Las políticas fiscales de los países occidentales, lanzadas a una reducción nominal de los impuestos, pueden verse cogidas en la tenaza de una disminución de ingresos inducida por la caída de la actividad. Pero también la ocasión es buena para propiciar una acción concertada en ambos lados del Atlántico hacia políticas que sostengan el crecimiento. Algo que Europa no ha sido capaz, hasta ahora, de aplicar en su propio seno.

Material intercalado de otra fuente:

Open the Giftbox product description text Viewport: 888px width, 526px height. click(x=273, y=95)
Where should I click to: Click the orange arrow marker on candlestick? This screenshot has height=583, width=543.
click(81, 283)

Pero, más allá de los precios del crudo, los tipos de interés y las políticas presupuestarias, el factor psicológico será determinante. Antes del ataque terrorista la variable clave era la actitud de las familias, cuyo consumo representa dos tercios del PIB, basada en el efecto riqueza generado por el incremento de valor de sus activos bursátiles. Este efecto riqueza se puede convertir en un efecto pobreza que, junto con el shock producido por los tremendos acontecimientos pasados y los que están por venir, pueden frenar la demanda interna americana, reducir aún más la actividad y los beneficios en un círculo vicioso depresivo. Europa, a pesar de lo que cree Duisenberg, no escaparía al virus de la recesión americana.
¿Podría la psicología colectiva producir el efecto contrario? Es decir, plantar cara a los acontecimientos y que, por una vez, fuese la actitud del ciudadano patriota responsable el que indujese al consumidor en el que lo hemos convertido a comportarse sin temor al futuro. Para crear un clima propicio a esa actitud haría falta que las Bolsas no se hundieran y que los Gobiernos fuesen decidida y expresamente pro activos.
Yendo más allá del intento de escrutar los comportamientos del consumidor occidental, deberíamos reflexionar sobre las razones profundas de lo ocurrido el 11 de septiembre. Condenarlo no basta y eliminar a unos cuantos terroristas, junto con unas cuantas víctimas tan inocentes como las del World Trade Center, no será suficiente. El mundo occidental, con sus ojos miopes clavados en la variación diaria del tipo de interés y de las cotizaciones bursátiles, no puede pretender la seguridad en un mundo dominado por insoportables y crecientes desigualdades, caldo de cultivo de los que están dispuestos a morir matándo-nos.